The SEC has charged Clarke, Bethancourt, Hurtado and Pabon with fraud, and seeks final judgments that would require them to return ill-gotten gains with interest and pay financial penalties. Its investigation is continuing.
The U.S. Attorney’s Office for the Southern District of New York has also announced criminal charges against González, Clarke and Hurtado.
Gatekeepers for Two Trusts Charged for Inaccurate Disclosures
Gatekeepers for the Northern Lights Fund Trust and the Northern Lights Variable Trust were charged for making inaccurate disclosures regarding the factors they considered when approving or renewing investment advisory contracts on behalf of shareholders.
An SEC examination found that some shareholder reports for the two trusts either misrepresented material information considered by trustees or omitted material information altogether with regard to how trustees weighed some factors in making decisions on behalf of the funds and their shareholders.

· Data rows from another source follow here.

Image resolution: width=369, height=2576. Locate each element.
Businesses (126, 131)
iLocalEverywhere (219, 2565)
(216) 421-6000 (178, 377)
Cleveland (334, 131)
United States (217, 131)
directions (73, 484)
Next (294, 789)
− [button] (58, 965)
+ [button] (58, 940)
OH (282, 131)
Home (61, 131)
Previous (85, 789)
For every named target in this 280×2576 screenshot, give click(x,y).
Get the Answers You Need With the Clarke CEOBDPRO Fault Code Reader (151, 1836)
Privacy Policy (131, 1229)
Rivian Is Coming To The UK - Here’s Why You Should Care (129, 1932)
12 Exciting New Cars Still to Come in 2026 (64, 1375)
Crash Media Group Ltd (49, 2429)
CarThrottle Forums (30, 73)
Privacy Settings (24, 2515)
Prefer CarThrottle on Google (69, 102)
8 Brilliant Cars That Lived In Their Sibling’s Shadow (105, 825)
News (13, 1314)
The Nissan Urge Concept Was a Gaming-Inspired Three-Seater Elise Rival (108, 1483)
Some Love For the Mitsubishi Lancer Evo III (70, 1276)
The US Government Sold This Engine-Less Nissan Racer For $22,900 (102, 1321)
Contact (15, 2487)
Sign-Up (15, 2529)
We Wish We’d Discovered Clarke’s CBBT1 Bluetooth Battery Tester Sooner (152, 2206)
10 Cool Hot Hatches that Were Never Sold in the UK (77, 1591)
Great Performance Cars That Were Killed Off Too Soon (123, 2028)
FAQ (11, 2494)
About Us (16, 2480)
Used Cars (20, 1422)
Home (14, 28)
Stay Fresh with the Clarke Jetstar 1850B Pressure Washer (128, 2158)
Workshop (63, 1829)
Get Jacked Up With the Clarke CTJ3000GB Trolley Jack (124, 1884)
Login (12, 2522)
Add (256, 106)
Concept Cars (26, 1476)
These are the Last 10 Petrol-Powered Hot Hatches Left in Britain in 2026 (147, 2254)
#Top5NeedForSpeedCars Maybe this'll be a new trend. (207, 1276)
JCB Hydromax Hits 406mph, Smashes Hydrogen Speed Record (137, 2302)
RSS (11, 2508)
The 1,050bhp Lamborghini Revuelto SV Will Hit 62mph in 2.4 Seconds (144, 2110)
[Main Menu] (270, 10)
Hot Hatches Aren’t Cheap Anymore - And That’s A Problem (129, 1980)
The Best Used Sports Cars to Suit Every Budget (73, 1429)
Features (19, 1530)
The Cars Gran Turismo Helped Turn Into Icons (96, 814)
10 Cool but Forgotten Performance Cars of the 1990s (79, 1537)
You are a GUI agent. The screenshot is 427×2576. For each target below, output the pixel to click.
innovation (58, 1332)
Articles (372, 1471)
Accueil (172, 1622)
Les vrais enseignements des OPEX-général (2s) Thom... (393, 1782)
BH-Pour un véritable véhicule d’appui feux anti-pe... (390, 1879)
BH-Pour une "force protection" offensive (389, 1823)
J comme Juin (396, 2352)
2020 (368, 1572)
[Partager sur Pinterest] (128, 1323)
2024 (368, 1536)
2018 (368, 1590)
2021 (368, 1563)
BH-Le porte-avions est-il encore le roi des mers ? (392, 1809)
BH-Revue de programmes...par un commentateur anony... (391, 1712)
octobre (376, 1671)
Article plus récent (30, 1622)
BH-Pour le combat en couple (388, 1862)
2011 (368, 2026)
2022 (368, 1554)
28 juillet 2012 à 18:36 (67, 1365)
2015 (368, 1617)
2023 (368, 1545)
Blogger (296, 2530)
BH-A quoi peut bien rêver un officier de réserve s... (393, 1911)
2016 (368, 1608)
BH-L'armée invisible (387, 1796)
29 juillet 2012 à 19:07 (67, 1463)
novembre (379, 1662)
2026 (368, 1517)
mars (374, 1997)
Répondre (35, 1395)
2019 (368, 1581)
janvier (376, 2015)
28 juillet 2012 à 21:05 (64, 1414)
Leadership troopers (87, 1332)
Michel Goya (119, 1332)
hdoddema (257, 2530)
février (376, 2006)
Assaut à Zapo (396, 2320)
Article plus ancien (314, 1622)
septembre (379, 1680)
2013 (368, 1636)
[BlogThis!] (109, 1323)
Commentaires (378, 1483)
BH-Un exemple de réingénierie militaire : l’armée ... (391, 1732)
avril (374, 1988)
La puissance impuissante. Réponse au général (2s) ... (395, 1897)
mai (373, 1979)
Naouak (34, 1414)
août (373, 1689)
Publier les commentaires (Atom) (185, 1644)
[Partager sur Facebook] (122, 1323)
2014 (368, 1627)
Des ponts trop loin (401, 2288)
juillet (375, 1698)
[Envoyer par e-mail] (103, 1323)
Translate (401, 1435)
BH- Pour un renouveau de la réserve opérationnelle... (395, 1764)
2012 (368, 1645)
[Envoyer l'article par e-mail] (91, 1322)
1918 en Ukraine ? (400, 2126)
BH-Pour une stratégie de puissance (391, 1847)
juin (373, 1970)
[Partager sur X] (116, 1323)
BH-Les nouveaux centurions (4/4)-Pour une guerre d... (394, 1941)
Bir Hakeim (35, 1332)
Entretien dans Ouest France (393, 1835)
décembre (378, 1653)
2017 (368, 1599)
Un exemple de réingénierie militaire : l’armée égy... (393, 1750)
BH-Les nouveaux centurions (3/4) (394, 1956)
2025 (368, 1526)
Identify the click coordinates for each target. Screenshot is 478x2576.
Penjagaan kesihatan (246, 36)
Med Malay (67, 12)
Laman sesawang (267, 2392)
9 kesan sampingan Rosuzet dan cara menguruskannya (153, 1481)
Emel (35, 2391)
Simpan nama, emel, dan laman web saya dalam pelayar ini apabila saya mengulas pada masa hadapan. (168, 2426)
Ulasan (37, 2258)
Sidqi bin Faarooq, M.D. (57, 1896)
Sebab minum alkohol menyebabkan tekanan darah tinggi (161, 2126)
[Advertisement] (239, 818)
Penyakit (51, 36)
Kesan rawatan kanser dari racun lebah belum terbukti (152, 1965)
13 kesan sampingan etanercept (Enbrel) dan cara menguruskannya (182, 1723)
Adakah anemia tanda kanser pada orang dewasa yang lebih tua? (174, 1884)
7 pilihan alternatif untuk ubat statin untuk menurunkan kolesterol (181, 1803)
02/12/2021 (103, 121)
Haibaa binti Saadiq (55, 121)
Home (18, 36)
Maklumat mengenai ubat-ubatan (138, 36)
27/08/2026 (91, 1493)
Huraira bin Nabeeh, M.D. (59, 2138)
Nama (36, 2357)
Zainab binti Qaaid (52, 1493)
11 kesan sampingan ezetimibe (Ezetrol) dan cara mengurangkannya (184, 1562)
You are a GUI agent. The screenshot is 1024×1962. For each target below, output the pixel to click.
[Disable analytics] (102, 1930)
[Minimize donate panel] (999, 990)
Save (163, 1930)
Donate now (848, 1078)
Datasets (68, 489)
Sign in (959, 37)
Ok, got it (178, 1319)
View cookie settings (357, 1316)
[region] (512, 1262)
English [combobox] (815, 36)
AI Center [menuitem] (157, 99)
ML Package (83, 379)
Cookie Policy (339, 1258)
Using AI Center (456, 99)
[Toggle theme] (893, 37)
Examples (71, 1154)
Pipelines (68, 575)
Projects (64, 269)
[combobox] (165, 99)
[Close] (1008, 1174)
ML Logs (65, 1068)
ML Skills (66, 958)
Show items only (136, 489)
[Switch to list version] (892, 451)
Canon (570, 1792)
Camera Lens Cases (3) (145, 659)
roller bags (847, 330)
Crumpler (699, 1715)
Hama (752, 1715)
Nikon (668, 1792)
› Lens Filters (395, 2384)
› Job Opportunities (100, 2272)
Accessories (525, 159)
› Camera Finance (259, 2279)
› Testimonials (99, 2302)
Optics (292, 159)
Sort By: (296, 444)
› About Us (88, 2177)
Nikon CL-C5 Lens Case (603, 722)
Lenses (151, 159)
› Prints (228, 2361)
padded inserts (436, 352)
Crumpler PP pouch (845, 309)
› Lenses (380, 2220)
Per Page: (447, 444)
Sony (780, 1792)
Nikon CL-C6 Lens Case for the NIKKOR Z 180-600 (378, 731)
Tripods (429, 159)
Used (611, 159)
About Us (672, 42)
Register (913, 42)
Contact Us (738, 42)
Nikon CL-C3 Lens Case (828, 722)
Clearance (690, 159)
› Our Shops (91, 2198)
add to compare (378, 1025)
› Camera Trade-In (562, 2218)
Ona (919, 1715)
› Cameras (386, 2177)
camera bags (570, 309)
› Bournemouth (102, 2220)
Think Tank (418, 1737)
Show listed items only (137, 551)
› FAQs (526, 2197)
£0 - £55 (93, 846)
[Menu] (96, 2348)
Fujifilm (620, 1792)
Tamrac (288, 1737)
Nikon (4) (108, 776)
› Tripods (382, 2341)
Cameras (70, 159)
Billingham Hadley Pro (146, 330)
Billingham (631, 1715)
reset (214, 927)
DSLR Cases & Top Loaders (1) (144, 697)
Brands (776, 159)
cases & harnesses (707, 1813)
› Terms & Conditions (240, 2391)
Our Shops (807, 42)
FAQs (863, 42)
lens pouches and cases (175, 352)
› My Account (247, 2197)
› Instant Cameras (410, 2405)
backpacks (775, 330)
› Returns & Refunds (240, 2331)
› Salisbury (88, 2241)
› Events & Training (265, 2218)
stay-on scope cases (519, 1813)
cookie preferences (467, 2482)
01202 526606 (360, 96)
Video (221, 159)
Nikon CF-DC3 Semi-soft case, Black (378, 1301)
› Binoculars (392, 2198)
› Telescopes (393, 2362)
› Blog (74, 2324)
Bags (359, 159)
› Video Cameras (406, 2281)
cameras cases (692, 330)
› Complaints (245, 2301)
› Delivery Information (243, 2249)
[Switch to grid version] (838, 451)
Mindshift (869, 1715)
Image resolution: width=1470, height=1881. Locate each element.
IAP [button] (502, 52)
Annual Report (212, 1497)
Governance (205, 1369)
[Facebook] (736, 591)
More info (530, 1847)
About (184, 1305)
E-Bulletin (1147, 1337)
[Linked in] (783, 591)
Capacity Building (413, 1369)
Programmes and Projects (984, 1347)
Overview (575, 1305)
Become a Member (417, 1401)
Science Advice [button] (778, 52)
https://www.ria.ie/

The five trustees named in the SEC enforcement action are Michael Miola of Arizona, Lester M. Bryan of Utah, Anthony J. Hertl of Florida, Gary W. Lanzen of Nevada and Mark H. Taylor of Ohio. They and the trusts’ chief compliance officer, Northern Lights Compliance Services (NLCS), were responsible for causing violations of the SEC’s compliance rule, and the trusts’ fund administrator Gemini Fund Services (GFS) caused violations of the Investment Company Act recordkeeping and reporting provisions.
In trustee meetings considering 113 advisory and 32 subadvisory contracts during what’s known as the 15(c) process, some boilerplate disclosures included by GFS were found by the SEC to hold untrue or misleading information, such as stating that the trustees had considered peer group information about the advisory fee when the trustees had never been provided with any such information. Another such “disclosure” claimed that the fund’s advisory fee was not materially higher than its peer group range, when in fact the fee was nearly double the peer group’s mean fee or even higher.
In addition, certain mutual fund series did not follow their policies and procedures for the trustees’ approval of the investment advisors’ compliance programs. Instead of the trustees actually evaluating approve the compliance program of each series’ investment advisor, they instead reviewed a brief written statement prepared by NLCS saying that the advisors’ compliance manuals were “sufficient and in use” and a verbal representation by NLCS that such manuals were adequate.
The trustees, GFS and NLCS neither admitted nor denied the SEC’s findings, but GFS and NLCS each agreed to pay $50,000 penalties; in addition, the firms and trustees agreed to bring in an independent compliance consultant to address the violations found by the SEC.